Written problem: Reproduce every line of the listing below verbatim.

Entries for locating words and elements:
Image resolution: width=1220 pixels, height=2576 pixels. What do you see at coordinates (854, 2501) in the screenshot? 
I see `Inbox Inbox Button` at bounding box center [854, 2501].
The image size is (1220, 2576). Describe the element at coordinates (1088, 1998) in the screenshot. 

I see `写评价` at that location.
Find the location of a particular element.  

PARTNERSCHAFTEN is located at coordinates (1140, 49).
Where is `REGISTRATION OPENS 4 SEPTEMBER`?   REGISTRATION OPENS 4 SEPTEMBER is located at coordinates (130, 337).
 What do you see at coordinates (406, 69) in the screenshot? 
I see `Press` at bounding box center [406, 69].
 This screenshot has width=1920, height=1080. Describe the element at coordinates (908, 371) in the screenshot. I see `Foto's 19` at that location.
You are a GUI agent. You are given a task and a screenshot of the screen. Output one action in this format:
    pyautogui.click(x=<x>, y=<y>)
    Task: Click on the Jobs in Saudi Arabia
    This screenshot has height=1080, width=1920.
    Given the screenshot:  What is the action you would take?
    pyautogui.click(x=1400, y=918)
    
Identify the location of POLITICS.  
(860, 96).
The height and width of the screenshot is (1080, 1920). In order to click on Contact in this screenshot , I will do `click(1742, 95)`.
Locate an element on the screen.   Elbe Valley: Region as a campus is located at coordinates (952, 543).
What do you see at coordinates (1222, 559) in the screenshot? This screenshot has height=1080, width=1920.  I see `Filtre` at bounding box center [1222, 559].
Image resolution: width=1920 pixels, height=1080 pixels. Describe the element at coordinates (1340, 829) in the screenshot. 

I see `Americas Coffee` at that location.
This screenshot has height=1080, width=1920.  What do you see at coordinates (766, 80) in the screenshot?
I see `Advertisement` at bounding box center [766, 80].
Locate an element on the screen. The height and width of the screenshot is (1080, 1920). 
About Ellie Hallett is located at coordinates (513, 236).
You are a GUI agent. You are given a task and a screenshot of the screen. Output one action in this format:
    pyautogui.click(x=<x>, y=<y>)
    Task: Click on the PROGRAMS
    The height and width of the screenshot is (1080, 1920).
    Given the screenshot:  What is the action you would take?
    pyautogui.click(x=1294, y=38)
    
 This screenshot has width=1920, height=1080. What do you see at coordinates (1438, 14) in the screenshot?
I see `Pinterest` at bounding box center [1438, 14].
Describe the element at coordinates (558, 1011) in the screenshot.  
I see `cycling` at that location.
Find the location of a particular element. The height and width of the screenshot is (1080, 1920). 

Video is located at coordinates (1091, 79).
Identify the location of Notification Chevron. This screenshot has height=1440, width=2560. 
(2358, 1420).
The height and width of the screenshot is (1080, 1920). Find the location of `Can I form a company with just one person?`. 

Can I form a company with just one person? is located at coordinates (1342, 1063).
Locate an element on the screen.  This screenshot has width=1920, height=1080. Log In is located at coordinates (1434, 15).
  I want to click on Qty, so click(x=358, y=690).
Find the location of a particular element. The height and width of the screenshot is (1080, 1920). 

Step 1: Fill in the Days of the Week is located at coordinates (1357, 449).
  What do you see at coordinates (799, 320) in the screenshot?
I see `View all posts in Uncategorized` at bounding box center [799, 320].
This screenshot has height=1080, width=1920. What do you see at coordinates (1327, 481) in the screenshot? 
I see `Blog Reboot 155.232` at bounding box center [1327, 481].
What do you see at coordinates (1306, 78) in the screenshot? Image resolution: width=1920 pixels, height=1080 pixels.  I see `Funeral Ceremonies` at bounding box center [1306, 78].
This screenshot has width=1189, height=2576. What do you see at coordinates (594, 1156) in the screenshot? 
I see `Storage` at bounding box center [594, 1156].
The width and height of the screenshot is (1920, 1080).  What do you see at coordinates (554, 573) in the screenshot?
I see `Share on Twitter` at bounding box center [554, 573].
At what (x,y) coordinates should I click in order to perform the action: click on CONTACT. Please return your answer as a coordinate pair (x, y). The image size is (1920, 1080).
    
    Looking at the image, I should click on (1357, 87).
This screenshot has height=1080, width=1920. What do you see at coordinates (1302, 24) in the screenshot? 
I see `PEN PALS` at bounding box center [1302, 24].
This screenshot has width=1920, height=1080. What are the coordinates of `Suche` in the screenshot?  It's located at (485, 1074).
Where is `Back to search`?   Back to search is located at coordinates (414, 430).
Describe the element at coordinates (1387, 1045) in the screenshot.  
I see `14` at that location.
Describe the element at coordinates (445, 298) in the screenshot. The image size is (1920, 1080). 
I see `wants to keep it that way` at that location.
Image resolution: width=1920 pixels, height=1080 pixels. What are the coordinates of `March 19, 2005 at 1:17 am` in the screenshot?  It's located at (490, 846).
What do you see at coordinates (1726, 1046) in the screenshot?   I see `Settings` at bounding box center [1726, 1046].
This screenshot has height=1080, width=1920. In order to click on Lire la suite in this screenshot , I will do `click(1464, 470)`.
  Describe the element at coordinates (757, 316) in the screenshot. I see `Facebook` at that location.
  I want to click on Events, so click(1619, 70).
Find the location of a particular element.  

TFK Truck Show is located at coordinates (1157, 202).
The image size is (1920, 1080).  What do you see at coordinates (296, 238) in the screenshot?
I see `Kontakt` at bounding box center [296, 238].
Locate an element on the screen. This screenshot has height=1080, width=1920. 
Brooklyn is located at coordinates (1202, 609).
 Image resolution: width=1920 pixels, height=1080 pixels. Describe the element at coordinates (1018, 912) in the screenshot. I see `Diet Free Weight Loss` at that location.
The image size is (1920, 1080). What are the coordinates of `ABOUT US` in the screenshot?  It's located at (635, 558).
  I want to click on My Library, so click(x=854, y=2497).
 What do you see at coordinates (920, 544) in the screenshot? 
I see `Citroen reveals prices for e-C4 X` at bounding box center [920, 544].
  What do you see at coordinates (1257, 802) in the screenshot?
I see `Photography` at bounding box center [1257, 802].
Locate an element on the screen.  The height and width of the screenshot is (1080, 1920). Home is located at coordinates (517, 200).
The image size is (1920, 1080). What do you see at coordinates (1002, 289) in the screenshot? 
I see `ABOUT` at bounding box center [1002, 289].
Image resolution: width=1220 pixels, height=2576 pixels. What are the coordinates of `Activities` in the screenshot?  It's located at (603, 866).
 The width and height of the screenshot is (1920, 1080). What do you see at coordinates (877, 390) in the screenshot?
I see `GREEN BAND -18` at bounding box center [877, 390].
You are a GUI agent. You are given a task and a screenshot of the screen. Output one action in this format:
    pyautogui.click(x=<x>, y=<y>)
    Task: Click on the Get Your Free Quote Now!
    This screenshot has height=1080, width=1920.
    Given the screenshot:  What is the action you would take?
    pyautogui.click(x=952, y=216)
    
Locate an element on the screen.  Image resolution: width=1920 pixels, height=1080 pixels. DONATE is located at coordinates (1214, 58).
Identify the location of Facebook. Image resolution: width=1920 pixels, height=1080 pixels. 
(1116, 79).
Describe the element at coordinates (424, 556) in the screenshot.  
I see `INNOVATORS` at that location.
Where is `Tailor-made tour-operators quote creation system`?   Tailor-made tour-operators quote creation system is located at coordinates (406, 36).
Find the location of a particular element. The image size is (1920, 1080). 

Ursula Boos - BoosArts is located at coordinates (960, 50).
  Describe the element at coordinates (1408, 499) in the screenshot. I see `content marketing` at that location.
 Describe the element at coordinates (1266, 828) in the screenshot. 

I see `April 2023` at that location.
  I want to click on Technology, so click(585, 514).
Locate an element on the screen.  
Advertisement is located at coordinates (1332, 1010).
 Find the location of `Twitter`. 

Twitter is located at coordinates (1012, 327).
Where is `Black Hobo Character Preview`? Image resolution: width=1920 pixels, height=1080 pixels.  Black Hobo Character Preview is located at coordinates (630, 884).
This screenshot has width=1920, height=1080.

Answer:
Image resolution: width=1220 pixels, height=2576 pixels. What do you see at coordinates (854, 2501) in the screenshot? 
I see `Inbox Inbox Button` at bounding box center [854, 2501].
The image size is (1220, 2576). Describe the element at coordinates (1088, 1998) in the screenshot. 

I see `写评价` at that location.
Find the location of a particular element.  

PARTNERSCHAFTEN is located at coordinates (1140, 49).
Where is `REGISTRATION OPENS 4 SEPTEMBER`?   REGISTRATION OPENS 4 SEPTEMBER is located at coordinates (130, 337).
 What do you see at coordinates (406, 69) in the screenshot? 
I see `Press` at bounding box center [406, 69].
 This screenshot has width=1920, height=1080. Describe the element at coordinates (908, 371) in the screenshot. I see `Foto's 19` at that location.
You are a GUI agent. You are given a task and a screenshot of the screen. Output one action in this format:
    pyautogui.click(x=<x>, y=<y>)
    Task: Click on the Jobs in Saudi Arabia
    This screenshot has height=1080, width=1920.
    Given the screenshot:  What is the action you would take?
    pyautogui.click(x=1400, y=918)
    
Identify the location of POLITICS.  
(860, 96).
The height and width of the screenshot is (1080, 1920). In order to click on Contact in this screenshot , I will do `click(1742, 95)`.
Locate an element on the screen.   Elbe Valley: Region as a campus is located at coordinates (952, 543).
What do you see at coordinates (1222, 559) in the screenshot? This screenshot has height=1080, width=1920.  I see `Filtre` at bounding box center [1222, 559].
Image resolution: width=1920 pixels, height=1080 pixels. Describe the element at coordinates (1340, 829) in the screenshot. 

I see `Americas Coffee` at that location.
This screenshot has height=1080, width=1920.  What do you see at coordinates (766, 80) in the screenshot?
I see `Advertisement` at bounding box center [766, 80].
Locate an element on the screen. The height and width of the screenshot is (1080, 1920). 
About Ellie Hallett is located at coordinates (513, 236).
You are a GUI agent. You are given a task and a screenshot of the screen. Output one action in this format:
    pyautogui.click(x=<x>, y=<y>)
    Task: Click on the PROGRAMS
    The height and width of the screenshot is (1080, 1920).
    Given the screenshot:  What is the action you would take?
    pyautogui.click(x=1294, y=38)
    
 This screenshot has width=1920, height=1080. What do you see at coordinates (1438, 14) in the screenshot?
I see `Pinterest` at bounding box center [1438, 14].
Describe the element at coordinates (558, 1011) in the screenshot.  
I see `cycling` at that location.
Find the location of a particular element. The height and width of the screenshot is (1080, 1920). 

Video is located at coordinates (1091, 79).
Identify the location of Notification Chevron. This screenshot has height=1440, width=2560. 
(2358, 1420).
The height and width of the screenshot is (1080, 1920). Find the location of `Can I form a company with just one person?`. 

Can I form a company with just one person? is located at coordinates (1342, 1063).
Locate an element on the screen.  This screenshot has width=1920, height=1080. Log In is located at coordinates (1434, 15).
  I want to click on Qty, so click(x=358, y=690).
Find the location of a particular element. The height and width of the screenshot is (1080, 1920). 

Step 1: Fill in the Days of the Week is located at coordinates (1357, 449).
  What do you see at coordinates (799, 320) in the screenshot?
I see `View all posts in Uncategorized` at bounding box center [799, 320].
This screenshot has height=1080, width=1920. What do you see at coordinates (1327, 481) in the screenshot? 
I see `Blog Reboot 155.232` at bounding box center [1327, 481].
What do you see at coordinates (1306, 78) in the screenshot? Image resolution: width=1920 pixels, height=1080 pixels.  I see `Funeral Ceremonies` at bounding box center [1306, 78].
This screenshot has width=1189, height=2576. What do you see at coordinates (594, 1156) in the screenshot? 
I see `Storage` at bounding box center [594, 1156].
The width and height of the screenshot is (1920, 1080).  What do you see at coordinates (554, 573) in the screenshot?
I see `Share on Twitter` at bounding box center [554, 573].
At what (x,y) coordinates should I click in order to perform the action: click on CONTACT. Please return your answer as a coordinate pair (x, y). The image size is (1920, 1080).
    
    Looking at the image, I should click on (1357, 87).
This screenshot has height=1080, width=1920. What do you see at coordinates (1302, 24) in the screenshot? 
I see `PEN PALS` at bounding box center [1302, 24].
This screenshot has width=1920, height=1080. What are the coordinates of `Suche` in the screenshot?  It's located at (485, 1074).
Where is `Back to search`?   Back to search is located at coordinates (414, 430).
Describe the element at coordinates (1387, 1045) in the screenshot.  
I see `14` at that location.
Describe the element at coordinates (445, 298) in the screenshot. The image size is (1920, 1080). 
I see `wants to keep it that way` at that location.
Image resolution: width=1920 pixels, height=1080 pixels. What are the coordinates of `March 19, 2005 at 1:17 am` in the screenshot?  It's located at (490, 846).
What do you see at coordinates (1726, 1046) in the screenshot?   I see `Settings` at bounding box center [1726, 1046].
This screenshot has height=1080, width=1920. In order to click on Lire la suite in this screenshot , I will do `click(1464, 470)`.
  Describe the element at coordinates (757, 316) in the screenshot. I see `Facebook` at that location.
  I want to click on Events, so click(1619, 70).
Find the location of a particular element.  

TFK Truck Show is located at coordinates (1157, 202).
The image size is (1920, 1080).  What do you see at coordinates (296, 238) in the screenshot?
I see `Kontakt` at bounding box center [296, 238].
Locate an element on the screen. This screenshot has height=1080, width=1920. 
Brooklyn is located at coordinates (1202, 609).
 Image resolution: width=1920 pixels, height=1080 pixels. Describe the element at coordinates (1018, 912) in the screenshot. I see `Diet Free Weight Loss` at that location.
The image size is (1920, 1080). What are the coordinates of `ABOUT US` in the screenshot?  It's located at (635, 558).
  I want to click on My Library, so click(x=854, y=2497).
 What do you see at coordinates (920, 544) in the screenshot? 
I see `Citroen reveals prices for e-C4 X` at bounding box center [920, 544].
  What do you see at coordinates (1257, 802) in the screenshot?
I see `Photography` at bounding box center [1257, 802].
Locate an element on the screen.  The height and width of the screenshot is (1080, 1920). Home is located at coordinates (517, 200).
The image size is (1920, 1080). What do you see at coordinates (1002, 289) in the screenshot? 
I see `ABOUT` at bounding box center [1002, 289].
Image resolution: width=1220 pixels, height=2576 pixels. What are the coordinates of `Activities` in the screenshot?  It's located at (603, 866).
 The width and height of the screenshot is (1920, 1080). What do you see at coordinates (877, 390) in the screenshot?
I see `GREEN BAND -18` at bounding box center [877, 390].
You are a GUI agent. You are given a task and a screenshot of the screen. Output one action in this format:
    pyautogui.click(x=<x>, y=<y>)
    Task: Click on the Get Your Free Quote Now!
    This screenshot has height=1080, width=1920.
    Given the screenshot:  What is the action you would take?
    pyautogui.click(x=952, y=216)
    
Locate an element on the screen.  Image resolution: width=1920 pixels, height=1080 pixels. DONATE is located at coordinates (1214, 58).
Identify the location of Facebook. Image resolution: width=1920 pixels, height=1080 pixels. 
(1116, 79).
Describe the element at coordinates (424, 556) in the screenshot.  
I see `INNOVATORS` at that location.
Where is `Tailor-made tour-operators quote creation system`?   Tailor-made tour-operators quote creation system is located at coordinates (406, 36).
Find the location of a particular element. The image size is (1920, 1080). 

Ursula Boos - BoosArts is located at coordinates (960, 50).
  Describe the element at coordinates (1408, 499) in the screenshot. I see `content marketing` at that location.
 Describe the element at coordinates (1266, 828) in the screenshot. 

I see `April 2023` at that location.
  I want to click on Technology, so click(585, 514).
Locate an element on the screen.  
Advertisement is located at coordinates (1332, 1010).
 Find the location of `Twitter`. 

Twitter is located at coordinates (1012, 327).
Where is `Black Hobo Character Preview`? Image resolution: width=1920 pixels, height=1080 pixels.  Black Hobo Character Preview is located at coordinates (630, 884).
This screenshot has width=1920, height=1080.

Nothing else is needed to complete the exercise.